Soal Latihan: Salin tanpa perubahan bagian teks tentang jimat dan tongkat Nabi Musa, mulai pada kata-kata "Maka kita sampaikan" dan berhenti setelah "melarang pemakaian jimat.".

Dokumen Sumber:
___
Sayangnya, meskipun telah jelas dalil-dalil dari Al-Qur’an dan As-Sunnah tentang kesyirikan pemakaian jimat, para pemuja jimat itu berdalil (lebih tepatnya: berdalih) dengan tongkat Nabi Musa ‘alaihis salaam yang memiliki kesaktian sehingga bisa digunakan untuk membelah lautan. Sebagaimana disebutkan dalam firman Allah Ta’ala yang artinya, “Lalu Kami wahyukan kepada Musa, ‘Pukullah laut itu dengan tongkatmu!’ Maka terbelahlah lautan itu, dan setiap belahan seperti gunung yang besar.” (QS. Asy-Syu’ara [26]: 63)
Maka kita sampaikan kepada mereka, “Apakah para pemuja jimat itu diperintahkan oleh Allah Ta’ala untuk memakai jimat-jimat mereka sebagaimana Allah Ta’ala memerintahkan Nabi Musa untuk memakai tongkatnya?” Maka jika mereka menjawab “Ya”, berarti mereka telah mendustakan begitu banyak dalil syari’at yang sangat gamblang melarang pemakaian jimat.
___
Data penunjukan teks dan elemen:
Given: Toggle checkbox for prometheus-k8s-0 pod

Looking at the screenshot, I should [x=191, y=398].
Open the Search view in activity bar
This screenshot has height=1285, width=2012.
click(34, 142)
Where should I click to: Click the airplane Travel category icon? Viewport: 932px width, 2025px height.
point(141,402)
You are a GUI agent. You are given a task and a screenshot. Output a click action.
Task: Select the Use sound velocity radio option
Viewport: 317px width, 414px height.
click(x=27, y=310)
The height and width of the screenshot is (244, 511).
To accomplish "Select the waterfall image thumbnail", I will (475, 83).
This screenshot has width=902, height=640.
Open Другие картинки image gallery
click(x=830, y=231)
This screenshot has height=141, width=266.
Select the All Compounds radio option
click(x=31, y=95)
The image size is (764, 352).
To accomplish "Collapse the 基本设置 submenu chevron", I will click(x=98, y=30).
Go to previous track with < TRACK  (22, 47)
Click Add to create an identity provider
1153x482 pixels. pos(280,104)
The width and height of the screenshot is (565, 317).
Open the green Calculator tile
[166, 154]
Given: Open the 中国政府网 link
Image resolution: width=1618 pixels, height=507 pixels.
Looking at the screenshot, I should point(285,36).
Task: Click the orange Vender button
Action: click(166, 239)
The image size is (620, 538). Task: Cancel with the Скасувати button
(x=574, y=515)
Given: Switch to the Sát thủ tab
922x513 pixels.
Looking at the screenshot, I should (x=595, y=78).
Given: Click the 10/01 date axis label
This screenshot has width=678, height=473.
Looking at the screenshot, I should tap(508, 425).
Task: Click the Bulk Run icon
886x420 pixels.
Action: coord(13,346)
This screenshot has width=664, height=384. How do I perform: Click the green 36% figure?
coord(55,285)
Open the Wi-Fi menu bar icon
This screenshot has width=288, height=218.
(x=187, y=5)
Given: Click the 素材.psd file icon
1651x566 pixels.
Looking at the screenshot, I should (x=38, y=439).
___
Hasil Jawaban:
Maka kita sampaikan kepada mereka, “Apakah para pemuja jimat itu diperintahkan oleh Allah Ta’ala untuk memakai jimat-jimat mereka sebagaimana Allah Ta’ala memerintahkan Nabi Musa untuk memakai tongkatnya?” Maka jika mereka menjawab “Ya”, berarti mereka telah mendustakan begitu banyak dalil syari’at yang sangat gamblang melarang pemakaian jimat.